MedHOK will be submitting comments in a few areas including:
- The new chapter’s outreach requirements speak to at least one outreach attempt to obtain missing information. Much of the information in this section, however, conflicts with the October 2016 and February 2017 enhanced outreach memos issued via HPMS. We are asking CMS if it is backing away from the more rigorous approach, which included a minimum of three outreach attempts (multi-modal in some cases), with an initial outreach within certain prescribed timeframes.
- We will be asking CMS on how receive dates of AORs should be populated if plans use AORs on file as noted above.
- We will be asking for some clarification related to dismissing grievances and coverage requests.
- Recent audits have indicated that CMS is changing its views on how requests that don’t require authorizations should be treated. Historically, on audit CMS has said these should be treated as CD or OD approvals. On some audits this year, CMS auditors have said that these should now be treated as inquiries. The new chapter does not specify this although MedHOK has received confirmation from CMS.

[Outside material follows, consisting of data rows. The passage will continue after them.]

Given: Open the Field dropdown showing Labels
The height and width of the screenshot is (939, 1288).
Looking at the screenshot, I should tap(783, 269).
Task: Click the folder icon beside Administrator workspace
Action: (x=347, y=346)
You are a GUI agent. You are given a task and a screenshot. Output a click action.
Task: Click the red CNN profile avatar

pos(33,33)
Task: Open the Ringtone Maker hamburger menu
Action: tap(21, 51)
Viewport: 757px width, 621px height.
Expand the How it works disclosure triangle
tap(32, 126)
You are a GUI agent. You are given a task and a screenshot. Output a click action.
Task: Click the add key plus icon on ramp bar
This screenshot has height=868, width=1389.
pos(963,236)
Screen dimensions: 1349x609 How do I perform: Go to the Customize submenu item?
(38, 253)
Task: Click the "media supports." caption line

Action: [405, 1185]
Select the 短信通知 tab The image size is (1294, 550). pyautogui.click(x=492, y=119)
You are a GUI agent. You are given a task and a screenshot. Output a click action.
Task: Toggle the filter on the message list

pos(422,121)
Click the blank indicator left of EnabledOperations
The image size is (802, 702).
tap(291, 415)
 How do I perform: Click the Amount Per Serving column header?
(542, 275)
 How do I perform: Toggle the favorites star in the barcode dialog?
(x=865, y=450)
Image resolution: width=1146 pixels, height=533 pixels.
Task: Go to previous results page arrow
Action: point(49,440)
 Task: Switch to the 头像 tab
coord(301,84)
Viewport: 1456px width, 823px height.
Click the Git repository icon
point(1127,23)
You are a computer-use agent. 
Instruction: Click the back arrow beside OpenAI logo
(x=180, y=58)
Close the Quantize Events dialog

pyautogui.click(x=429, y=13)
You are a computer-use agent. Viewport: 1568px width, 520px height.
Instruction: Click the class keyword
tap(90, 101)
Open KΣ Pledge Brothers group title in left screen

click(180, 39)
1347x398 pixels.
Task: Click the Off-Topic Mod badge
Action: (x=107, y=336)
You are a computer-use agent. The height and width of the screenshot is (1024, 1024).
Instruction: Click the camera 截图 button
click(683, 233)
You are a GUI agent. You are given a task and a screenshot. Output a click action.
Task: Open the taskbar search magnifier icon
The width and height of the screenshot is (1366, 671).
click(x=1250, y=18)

- Last, we don’t believe CMS is tackling a big issue out there at the plan level – whether a plan should be able to process a request as a prior authorization within the appeal window (usually thought of as 60 days in both Parts C and D). Plans have traditionally had to deem these subsequent requests as appeals. In some cases, this clearly is appropriate. But in others we wonder if that should be the case. Clinical circumstances can change and perhaps plans should have the ability to create new authorizations if clinicals do change. This could be fore previous denials because of deterioration of health or because certain denied units (e.g., home health visits) are now justified. While we believe in the rigor CMS is attempting to put around timeliness and escalation of requests to ensure consistency in the program, allowing new authorizations would be in the best interest of the member in these situations as authorization timeframes are much swifter and the appeals process is cloaked in complexity and little utilized by members. We think CMS could build compliance checks around this as they do in other areas.